Sur le plan économique et commercial, le projet est susceptible d’apporter des avantages à la majorité des acteurs régionaux et extra-régionaux, posant les jalons d’une coopération économique pouvant potentiellement déboucher sur une paix durable.

L’ouverture d’une route permettrait à l’Arménie de participer au Corridor de transport international Nord-Sud (INSTC) et non de le concurrencer. Cet axe pourrait notamment permettre le rétablissement du lien ferroviaire Arménie-Iran, aidant ainsi l’Iran et la Russie à réduire leur dépendance à l’égard de l’Azerbaïdjan. Actuellement, l’unique route terrestre vers son principal partenaire économique, la Russie, passe par la Géorgie (Upper Lars), un itinéraire difficile et inefficace en hiver.

Néanmoins, l’opposition intérieure arménienne utilise la « Voie Trump » contre le gouvernement Pashinyan.
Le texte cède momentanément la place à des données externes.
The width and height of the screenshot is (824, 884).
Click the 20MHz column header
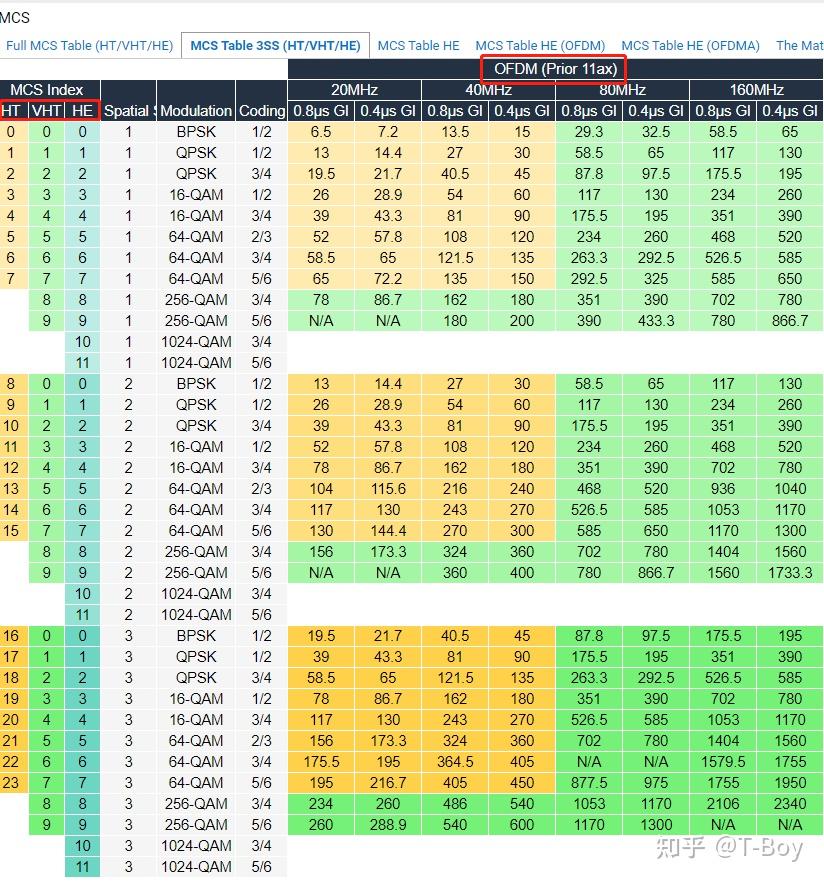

Des sondages post-sommet de Washington indiquent que près de 60 % des répondants en Arménie s’opposent à la TRIPP. Les critiques estiment que l’accord est une concession majeure, surtout après la disparition du Haut-Karabakh comme élément de négociation. Ce manque de clarté et le vide d’informations pratiques sur la TRIPP de la part du gouvernement arménien pourraient nuire à un accord gagnant-gagnant entre les acteurs régionaux.